Print each line of the listing below verbatim, omitting the pictures.

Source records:
☆ ☆ ☆ ☆ ☆

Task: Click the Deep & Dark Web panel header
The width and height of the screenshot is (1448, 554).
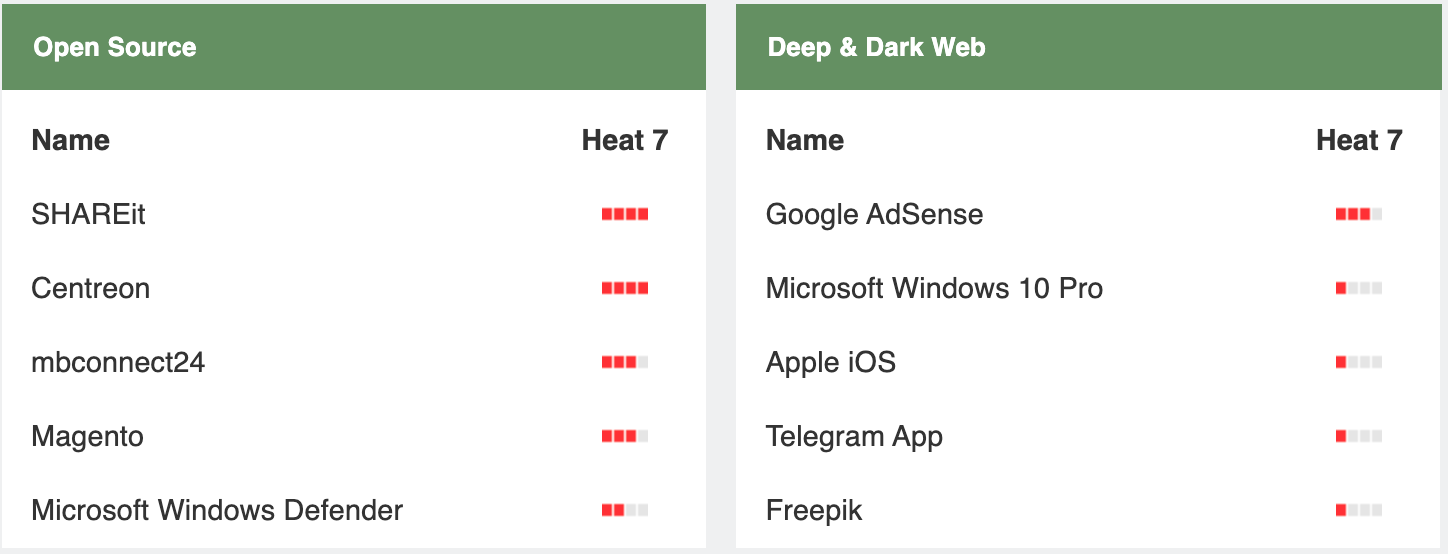Action: [x=876, y=47]
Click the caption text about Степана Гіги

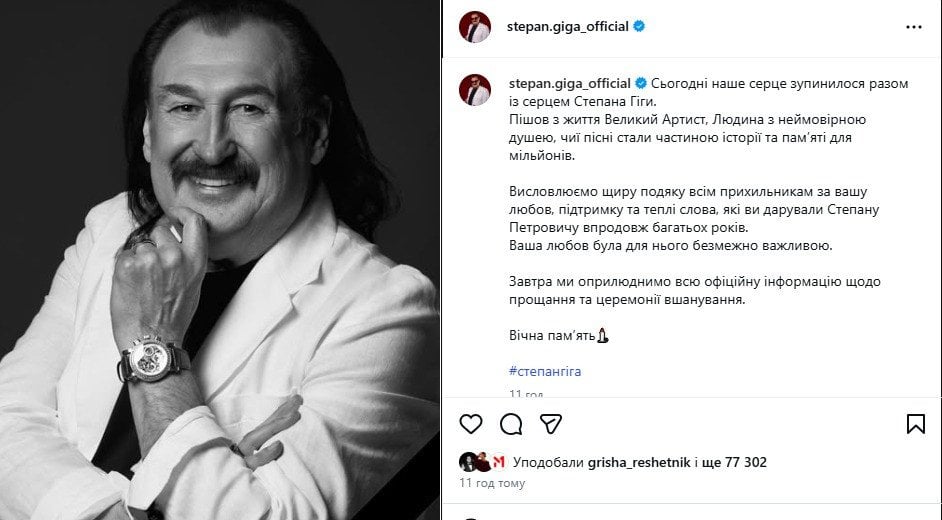coord(709,92)

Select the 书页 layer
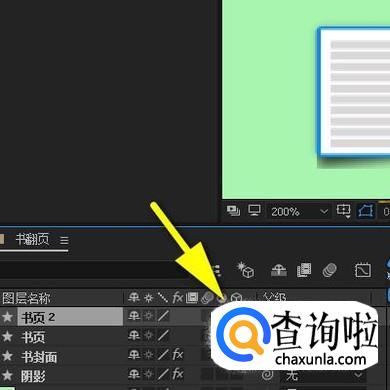tap(33, 337)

☆ ☆ ☆ ☆ ☆

> **SOLUTION TO THIS TASK**
Task: Click the Deep & Dark Web panel header
The width and height of the screenshot is (1448, 554).
Action: [x=876, y=47]
Click the caption text about Степана Гіги

coord(709,92)

Select the 书页 layer
tap(33, 337)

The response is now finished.